> _EXERCISE DIRECTIONS_: Return nothing but the lines from the line with "The image size is (900, 657)." through the last line of the entries that follow, copied exactly and free of pictures.

Collected data entries:

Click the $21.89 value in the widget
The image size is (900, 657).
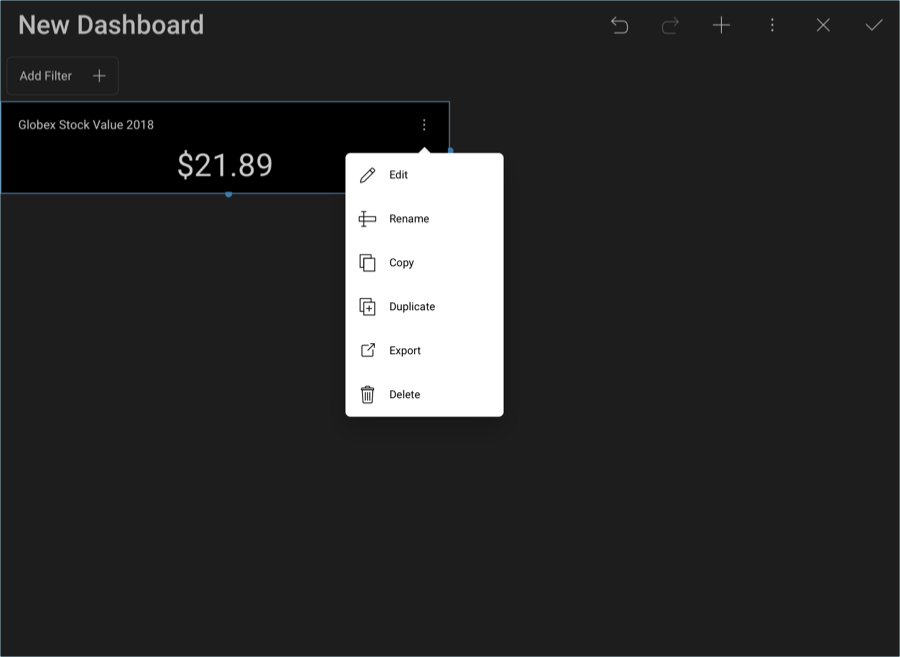(x=225, y=165)
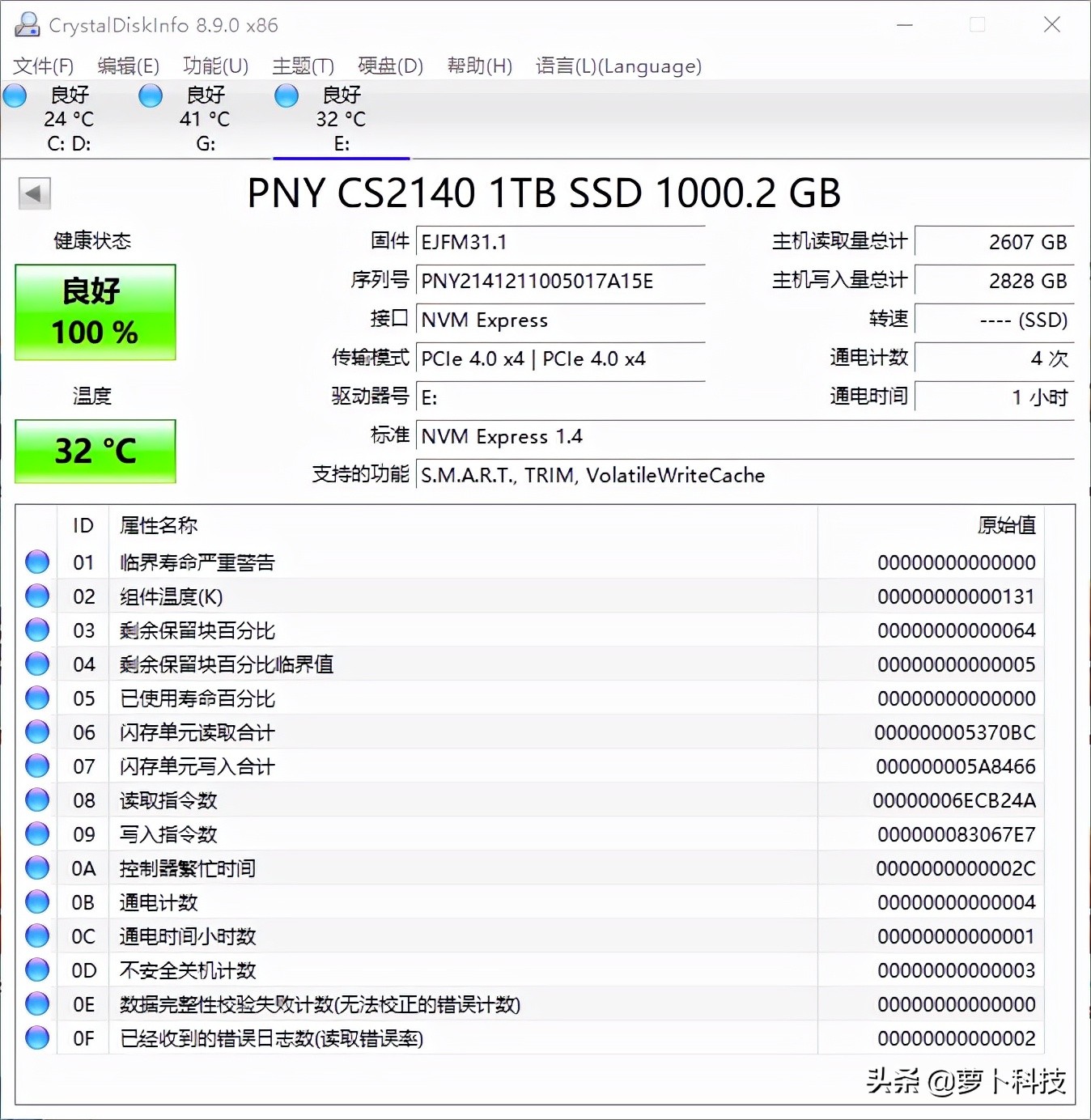Click the green health icon above C: D: drives
The width and height of the screenshot is (1091, 1120).
(x=15, y=95)
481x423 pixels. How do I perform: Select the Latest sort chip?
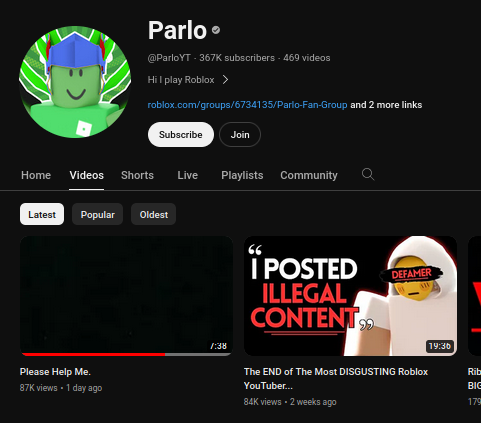pos(42,214)
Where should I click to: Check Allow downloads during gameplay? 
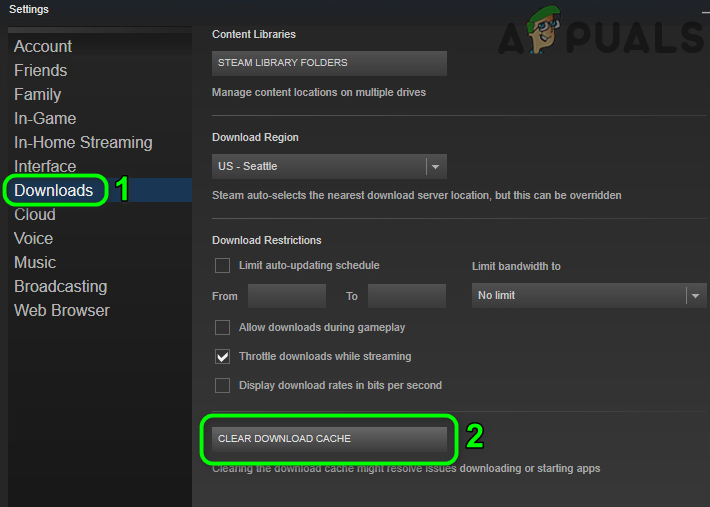click(222, 327)
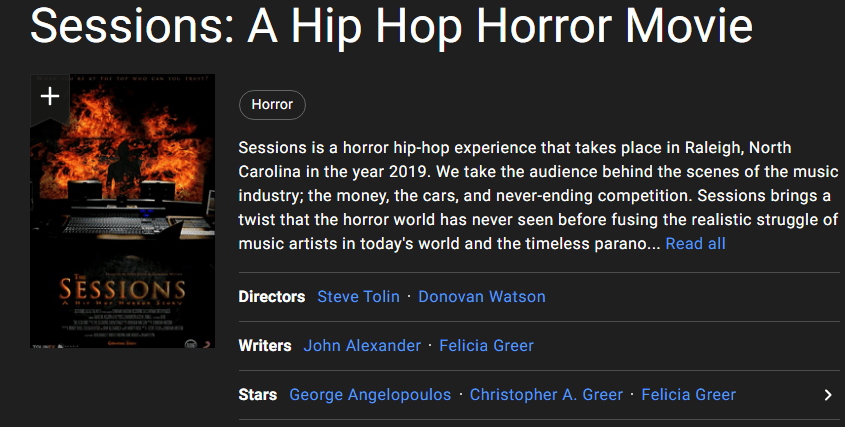Open director Donovan Watson's page
The image size is (845, 427).
482,297
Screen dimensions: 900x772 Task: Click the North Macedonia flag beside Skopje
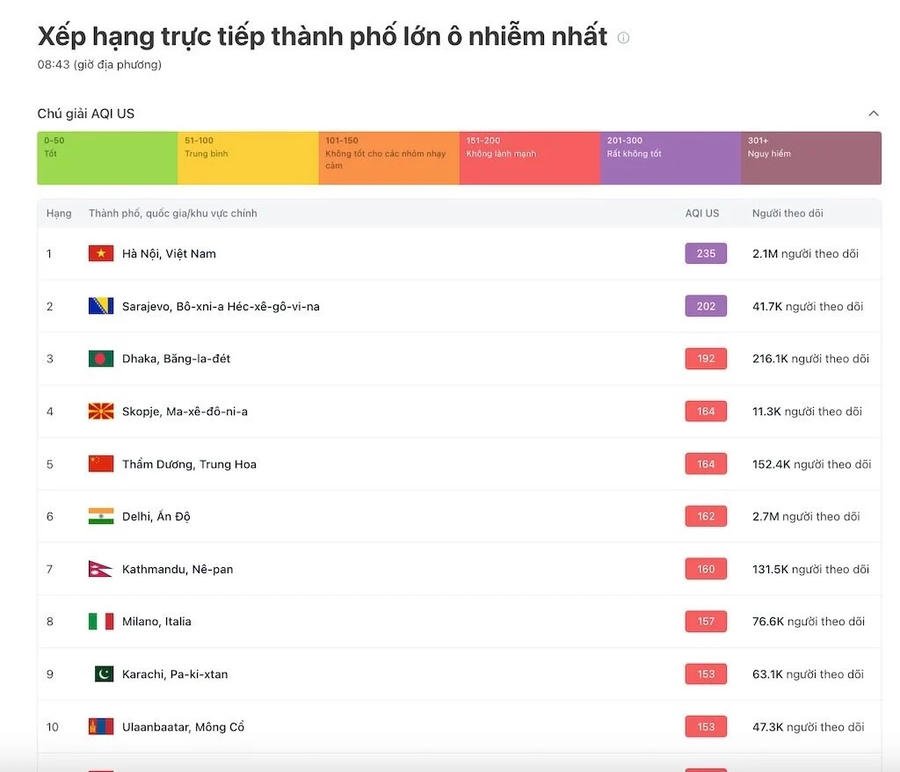pyautogui.click(x=101, y=411)
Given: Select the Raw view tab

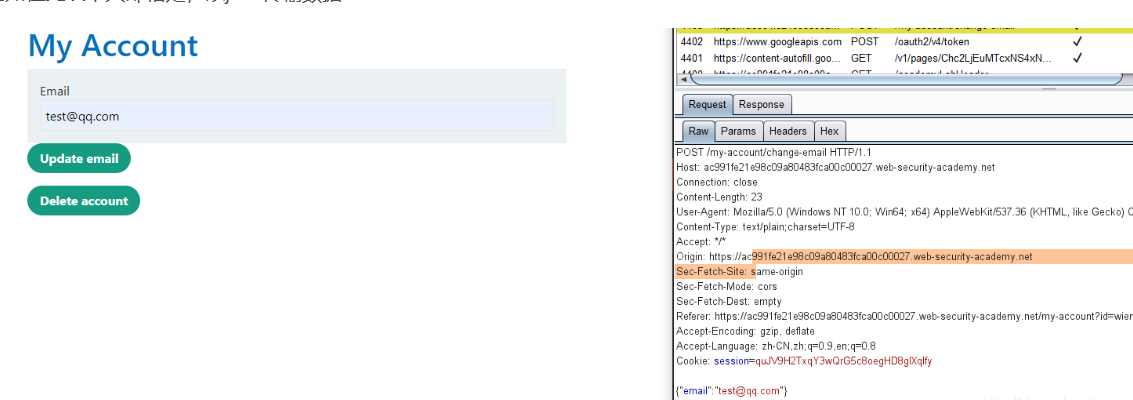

> _ANSWER AREA_:
The image size is (900, 657).
(x=225, y=165)
Click the green health icon above C: D: drives
The width and height of the screenshot is (1091, 1120).
(x=15, y=95)
481x423 pixels. How do I perform: Select the Latest sort chip?
pos(42,214)
Where should I click to: Check Allow downloads during gameplay? 
click(222, 327)
Open director Donovan Watson's page
The image size is (845, 427).
482,297
Screen dimensions: 900x772 Task: Click the North Macedonia flag beside Skopje
pyautogui.click(x=101, y=411)
Given: Select the Raw view tab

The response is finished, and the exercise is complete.